- _Exercises_
- 1) In the forum thread on mobile phone signal, which carrier does danski say is the only one that gets signal where danski lives?
- 2) Carry on the forum thread on mobile phone signal from where it stops.

I have to say though, the not so good signal at home with Orange, never bothered me, I keep it on our hall table or in our lounge, where I get 3/4 bars, and thats been fine, otherwise everyone that needs to call me knows our house number !!
Other than that, I am out of the house more than I am in it anyway.


----------



## danski (Aug 4, 2008)

Vodafone are the only carrier that gets signal where I live - I`ve tried all the others with PAYG sims - but recently they`ve been doing `upgrades` to all the masts in the area for 4G. Which is great, but they haven't turned it on, so no point adding 4g to my account and ever since, the 3g drops out for no reason which never used to happen. Not impressed but nowhere else I can go.


----------



## Dannbodge (Sep 26, 2010)

I've just moved over to Vodafone from EE and so far it's been much better for me.

- _Data listing_
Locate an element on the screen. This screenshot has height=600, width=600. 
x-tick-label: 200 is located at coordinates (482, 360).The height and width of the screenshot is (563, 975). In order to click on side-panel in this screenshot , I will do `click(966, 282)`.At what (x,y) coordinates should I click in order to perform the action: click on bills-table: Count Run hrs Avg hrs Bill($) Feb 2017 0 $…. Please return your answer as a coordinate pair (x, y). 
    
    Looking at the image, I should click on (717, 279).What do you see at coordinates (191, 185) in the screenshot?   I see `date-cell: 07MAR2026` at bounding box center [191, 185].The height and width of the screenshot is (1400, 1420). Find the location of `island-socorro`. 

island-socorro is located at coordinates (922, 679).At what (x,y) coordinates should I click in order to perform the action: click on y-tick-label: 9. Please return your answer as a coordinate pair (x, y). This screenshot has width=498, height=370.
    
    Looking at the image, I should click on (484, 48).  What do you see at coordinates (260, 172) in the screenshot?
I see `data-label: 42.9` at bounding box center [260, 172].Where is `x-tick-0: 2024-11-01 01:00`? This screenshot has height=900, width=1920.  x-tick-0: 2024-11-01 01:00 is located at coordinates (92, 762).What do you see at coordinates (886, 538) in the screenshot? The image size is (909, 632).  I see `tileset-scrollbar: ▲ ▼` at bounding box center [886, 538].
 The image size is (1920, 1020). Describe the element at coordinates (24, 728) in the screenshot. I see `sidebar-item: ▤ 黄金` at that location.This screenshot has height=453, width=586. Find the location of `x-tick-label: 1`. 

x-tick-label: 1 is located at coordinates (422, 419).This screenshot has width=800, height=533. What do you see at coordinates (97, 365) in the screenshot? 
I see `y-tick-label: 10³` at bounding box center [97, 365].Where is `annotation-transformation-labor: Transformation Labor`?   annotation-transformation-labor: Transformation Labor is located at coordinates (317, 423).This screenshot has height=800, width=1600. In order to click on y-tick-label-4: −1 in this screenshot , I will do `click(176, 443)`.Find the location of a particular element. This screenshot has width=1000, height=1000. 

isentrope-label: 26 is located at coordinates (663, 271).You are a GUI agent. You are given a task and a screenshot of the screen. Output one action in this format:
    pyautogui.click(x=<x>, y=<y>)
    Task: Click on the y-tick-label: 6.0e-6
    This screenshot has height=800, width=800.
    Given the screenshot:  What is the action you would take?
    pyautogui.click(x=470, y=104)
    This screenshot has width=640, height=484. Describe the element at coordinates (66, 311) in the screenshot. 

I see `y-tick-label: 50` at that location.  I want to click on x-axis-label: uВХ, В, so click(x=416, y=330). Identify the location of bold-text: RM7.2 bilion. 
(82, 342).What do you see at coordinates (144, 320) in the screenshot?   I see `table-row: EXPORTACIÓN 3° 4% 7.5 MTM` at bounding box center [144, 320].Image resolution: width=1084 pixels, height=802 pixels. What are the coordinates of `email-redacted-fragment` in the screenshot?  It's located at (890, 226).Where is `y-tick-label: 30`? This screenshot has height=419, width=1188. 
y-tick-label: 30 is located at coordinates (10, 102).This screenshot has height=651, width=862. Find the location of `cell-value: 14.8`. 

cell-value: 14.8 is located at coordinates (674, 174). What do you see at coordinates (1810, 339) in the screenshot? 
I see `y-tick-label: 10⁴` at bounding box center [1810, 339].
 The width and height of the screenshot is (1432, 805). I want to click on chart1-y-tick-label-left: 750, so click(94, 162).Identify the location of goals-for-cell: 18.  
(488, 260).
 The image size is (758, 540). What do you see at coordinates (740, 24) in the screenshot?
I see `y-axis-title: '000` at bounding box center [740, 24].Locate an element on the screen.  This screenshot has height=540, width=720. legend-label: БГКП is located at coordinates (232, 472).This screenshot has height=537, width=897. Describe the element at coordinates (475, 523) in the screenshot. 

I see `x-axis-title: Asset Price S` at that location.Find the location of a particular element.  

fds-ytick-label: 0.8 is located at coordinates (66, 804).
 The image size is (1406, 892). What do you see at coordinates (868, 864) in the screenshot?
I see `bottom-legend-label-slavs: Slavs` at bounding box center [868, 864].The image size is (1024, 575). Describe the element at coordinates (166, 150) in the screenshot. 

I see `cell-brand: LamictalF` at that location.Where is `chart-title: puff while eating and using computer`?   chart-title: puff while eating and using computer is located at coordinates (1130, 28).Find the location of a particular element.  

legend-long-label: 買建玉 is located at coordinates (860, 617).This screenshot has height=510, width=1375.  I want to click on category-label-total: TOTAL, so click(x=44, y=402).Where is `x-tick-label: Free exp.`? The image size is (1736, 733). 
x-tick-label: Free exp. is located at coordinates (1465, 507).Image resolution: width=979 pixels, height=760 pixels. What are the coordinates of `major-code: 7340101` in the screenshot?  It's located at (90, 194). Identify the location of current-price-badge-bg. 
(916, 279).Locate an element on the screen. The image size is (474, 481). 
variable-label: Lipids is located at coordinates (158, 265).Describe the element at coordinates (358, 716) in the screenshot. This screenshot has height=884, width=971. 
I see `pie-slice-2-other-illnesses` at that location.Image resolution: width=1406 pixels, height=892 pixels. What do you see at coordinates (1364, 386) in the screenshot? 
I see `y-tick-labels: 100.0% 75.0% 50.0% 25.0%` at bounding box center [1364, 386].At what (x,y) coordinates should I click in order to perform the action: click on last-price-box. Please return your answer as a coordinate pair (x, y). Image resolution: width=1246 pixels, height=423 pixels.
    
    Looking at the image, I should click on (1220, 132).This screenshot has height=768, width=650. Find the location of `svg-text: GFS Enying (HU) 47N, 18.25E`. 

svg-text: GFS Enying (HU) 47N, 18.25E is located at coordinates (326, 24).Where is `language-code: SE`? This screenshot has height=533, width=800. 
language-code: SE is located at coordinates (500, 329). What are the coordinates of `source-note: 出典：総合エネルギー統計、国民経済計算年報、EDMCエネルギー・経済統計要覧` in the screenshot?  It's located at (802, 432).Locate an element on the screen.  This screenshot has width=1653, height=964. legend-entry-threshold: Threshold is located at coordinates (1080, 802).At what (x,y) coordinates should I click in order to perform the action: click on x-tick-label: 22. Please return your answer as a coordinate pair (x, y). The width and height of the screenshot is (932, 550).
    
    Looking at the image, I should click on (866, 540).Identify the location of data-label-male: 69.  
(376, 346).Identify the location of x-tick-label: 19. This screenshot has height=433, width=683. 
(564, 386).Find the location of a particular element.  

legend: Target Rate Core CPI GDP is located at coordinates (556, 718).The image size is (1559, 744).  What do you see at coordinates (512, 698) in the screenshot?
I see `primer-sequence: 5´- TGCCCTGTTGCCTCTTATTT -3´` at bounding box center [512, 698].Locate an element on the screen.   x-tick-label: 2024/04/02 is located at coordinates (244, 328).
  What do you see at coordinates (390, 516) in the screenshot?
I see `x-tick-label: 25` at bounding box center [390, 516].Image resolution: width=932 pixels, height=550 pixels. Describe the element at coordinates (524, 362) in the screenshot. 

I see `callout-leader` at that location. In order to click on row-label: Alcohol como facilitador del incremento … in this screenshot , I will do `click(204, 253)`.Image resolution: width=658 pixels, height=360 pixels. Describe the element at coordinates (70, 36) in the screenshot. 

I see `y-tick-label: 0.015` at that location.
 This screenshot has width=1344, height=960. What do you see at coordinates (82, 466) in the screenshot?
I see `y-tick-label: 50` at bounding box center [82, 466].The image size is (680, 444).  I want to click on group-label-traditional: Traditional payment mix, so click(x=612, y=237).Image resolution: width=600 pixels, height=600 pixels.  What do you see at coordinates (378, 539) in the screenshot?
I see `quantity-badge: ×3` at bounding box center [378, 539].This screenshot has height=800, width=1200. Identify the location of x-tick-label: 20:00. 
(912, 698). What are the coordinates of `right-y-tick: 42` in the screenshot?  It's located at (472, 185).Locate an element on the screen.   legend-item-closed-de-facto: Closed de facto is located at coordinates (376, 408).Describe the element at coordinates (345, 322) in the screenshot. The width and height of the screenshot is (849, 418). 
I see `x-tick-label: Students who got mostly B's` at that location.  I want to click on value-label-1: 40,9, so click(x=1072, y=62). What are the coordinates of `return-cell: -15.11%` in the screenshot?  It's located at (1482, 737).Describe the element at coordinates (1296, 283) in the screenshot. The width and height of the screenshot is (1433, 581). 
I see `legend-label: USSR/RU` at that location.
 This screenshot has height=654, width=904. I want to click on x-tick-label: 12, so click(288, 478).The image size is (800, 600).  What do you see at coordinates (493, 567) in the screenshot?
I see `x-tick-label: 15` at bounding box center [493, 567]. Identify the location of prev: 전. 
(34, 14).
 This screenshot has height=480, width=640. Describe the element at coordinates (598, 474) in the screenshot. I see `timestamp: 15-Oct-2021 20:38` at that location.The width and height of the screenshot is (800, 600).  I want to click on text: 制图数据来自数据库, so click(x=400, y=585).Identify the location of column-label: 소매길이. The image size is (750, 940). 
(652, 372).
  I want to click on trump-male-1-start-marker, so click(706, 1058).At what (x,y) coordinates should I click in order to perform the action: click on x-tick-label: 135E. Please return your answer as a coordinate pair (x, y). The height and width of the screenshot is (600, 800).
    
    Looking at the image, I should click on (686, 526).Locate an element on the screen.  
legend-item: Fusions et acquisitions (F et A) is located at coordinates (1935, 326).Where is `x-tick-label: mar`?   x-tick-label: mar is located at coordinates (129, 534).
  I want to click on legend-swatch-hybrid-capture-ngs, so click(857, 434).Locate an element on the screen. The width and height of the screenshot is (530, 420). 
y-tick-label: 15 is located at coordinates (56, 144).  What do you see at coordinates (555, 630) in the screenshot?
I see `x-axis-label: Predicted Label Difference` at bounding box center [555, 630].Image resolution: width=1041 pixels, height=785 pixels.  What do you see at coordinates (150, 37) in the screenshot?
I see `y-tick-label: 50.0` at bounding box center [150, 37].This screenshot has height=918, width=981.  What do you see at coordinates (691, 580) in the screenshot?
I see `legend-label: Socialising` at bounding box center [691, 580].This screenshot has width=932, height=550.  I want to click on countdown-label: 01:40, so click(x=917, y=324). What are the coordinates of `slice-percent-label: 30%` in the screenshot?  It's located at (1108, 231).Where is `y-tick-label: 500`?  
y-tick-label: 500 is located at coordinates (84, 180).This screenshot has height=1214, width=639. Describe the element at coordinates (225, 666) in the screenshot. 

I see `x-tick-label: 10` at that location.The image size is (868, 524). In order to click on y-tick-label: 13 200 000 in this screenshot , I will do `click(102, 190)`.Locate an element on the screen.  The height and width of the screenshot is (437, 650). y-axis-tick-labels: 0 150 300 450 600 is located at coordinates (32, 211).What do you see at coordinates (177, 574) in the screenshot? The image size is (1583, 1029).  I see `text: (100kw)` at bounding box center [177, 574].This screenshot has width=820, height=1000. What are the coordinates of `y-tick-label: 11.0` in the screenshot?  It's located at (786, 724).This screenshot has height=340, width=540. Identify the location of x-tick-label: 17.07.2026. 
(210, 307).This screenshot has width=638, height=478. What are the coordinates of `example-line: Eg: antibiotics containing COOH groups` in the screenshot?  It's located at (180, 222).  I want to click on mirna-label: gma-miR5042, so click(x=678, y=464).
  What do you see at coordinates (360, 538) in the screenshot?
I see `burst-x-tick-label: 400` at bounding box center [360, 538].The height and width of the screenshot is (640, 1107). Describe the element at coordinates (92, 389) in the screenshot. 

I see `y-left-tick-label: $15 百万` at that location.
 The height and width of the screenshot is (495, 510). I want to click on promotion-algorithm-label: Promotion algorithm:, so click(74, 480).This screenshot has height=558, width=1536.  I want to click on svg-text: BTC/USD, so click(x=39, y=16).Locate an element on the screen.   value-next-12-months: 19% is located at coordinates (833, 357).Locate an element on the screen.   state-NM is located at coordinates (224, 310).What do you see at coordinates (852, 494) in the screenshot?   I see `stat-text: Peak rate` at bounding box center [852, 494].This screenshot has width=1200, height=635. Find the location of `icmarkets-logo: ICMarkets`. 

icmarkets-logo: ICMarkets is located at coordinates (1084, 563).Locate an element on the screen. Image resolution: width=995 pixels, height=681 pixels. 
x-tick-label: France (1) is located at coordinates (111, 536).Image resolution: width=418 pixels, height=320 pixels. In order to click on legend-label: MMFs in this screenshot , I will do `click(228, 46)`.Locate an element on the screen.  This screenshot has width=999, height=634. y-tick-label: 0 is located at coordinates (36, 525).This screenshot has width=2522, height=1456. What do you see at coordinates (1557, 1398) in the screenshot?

- _Answers to each task_
- 1) Vodafone

- 2)
Getting better signal in all my regular locations and 90% of the places I have been have 4G


----------



## Ducky (Mar 19, 2007)

I was with Vodefone for the last 10+ years, after a nightmare with their customer service I told myself that when the contract was up in two years I'd be leaving! Not to mention as you say the signal was dire.

Jumped onto GiffGaff who I think piggyback off O2, and the signal is miles better, I get HSPA+ almost everywhere now, where as on VF it was GPRS and base 3G if you were lucky. Plus my bills went from £41 a month to £7.50 (I don't need a massive tarif)! :thumb:

Needless to say I have a GG sim ready for when my wife's VF contract expires in Dec!


----------



## neilb62 (Jul 30, 2007)

Been with Vodafone for about 16 years now and its getting truly dreadful, 3g is basically useless and they even managed 'no service' in Birmingham City Centre yesterday. Contracts up in April, byeeeeee Vodafone... :wave:


----------



## Scrim-1- (Oct 8, 2008)

I live in a town with not 4g (with Vodafone) only ee has 4g in the town.

However today I got a strong 4g signal on my phone today for the first time ever, I phone Vodafone to check if we now have 4g and apparently we don't, so how was I getting a 4g signal? 

I'm puzzled, totally.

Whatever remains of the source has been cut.